Dowell O'Reilly, watchful and eager-eyed, was slyly provocative. He was equally a delight to look upon, whether he were obstinately argumentative—patting his arguments with his pipe-stem, as if they were foundation-stones—or joyously absorbing the general chatter.

But I cannot describe them all—Harry Weston (with his air of innocent surprise at his own jokes), Souter (using a Scottish accent, and scratching the palm of his hand on his stubby head), Bertram Stevens (who had the reputation of an impartial Boswell), J. J. Quinn (the beaming authority on French fiction), Sid Long (whose refined taste for good wine made him a little untrustworthy as custodian of our surplus supplies), Leon Gellert (who went to the war to find out if he were a coward, and came back, as he said, convinced that he was), Hal Eyre (the cartoonist, a dryly humorous raconteur), Radcliffe Brown (the bearded young anthropologist, who left us to become Director of Education at Tonga), H. S. Nicholas, Arundel Orchard, Carl Kaeppel, Vivian Crockett, the universally informative A. W. Jose, the wandering Austrian, Hemmer (who was afterwards deported for his follies), and the rest of the varied company which was held together by good-fellowship and a devotion to art.

In its latter years the club was dominated by Brennan.

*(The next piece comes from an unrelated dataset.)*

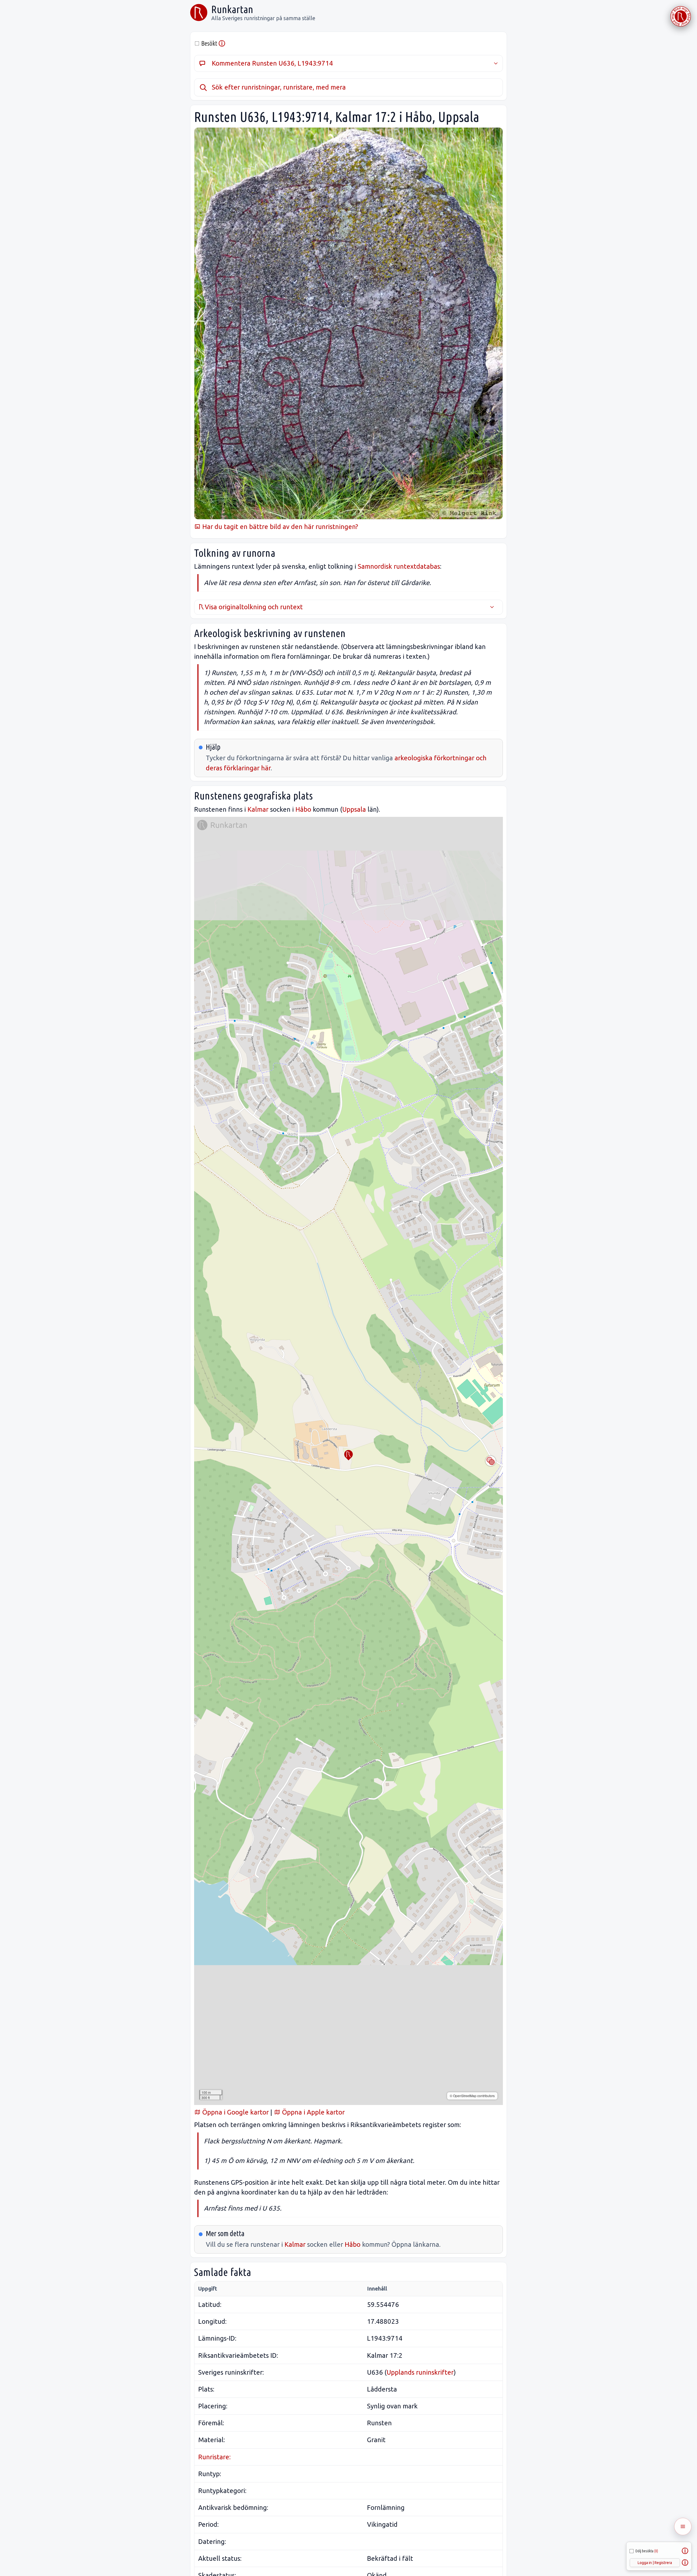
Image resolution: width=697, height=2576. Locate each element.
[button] (348, 1455)
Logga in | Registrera (655, 2562)
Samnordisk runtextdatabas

His scholarship was broad and deep, his artistic interests varied, his voice a thunder from the Olympian throne. What he said came with authority. Whatever the topic, his knowledge was a charm that could command silence in all but the flippant or foolish. The club had found its Johnson, and became gradually a group of admirers and disciples. Its tone changed. It lost some of its effervescence. Its very existence depended on its dictator.

I offer none of these other clubs as a model for you. If you have any originality you need no model, but will create your own manners, breathe an atmosphere that no predecessors have inspired, and help each other in ways peculiar to yourselves; but there are some qualities that you must have in common with these others—a joy in life, an impulse to artistic expression, a willingness to learn, a 'readiness to be of service. A true comradeship will then bind you together, and the world in which you live will be the better for it.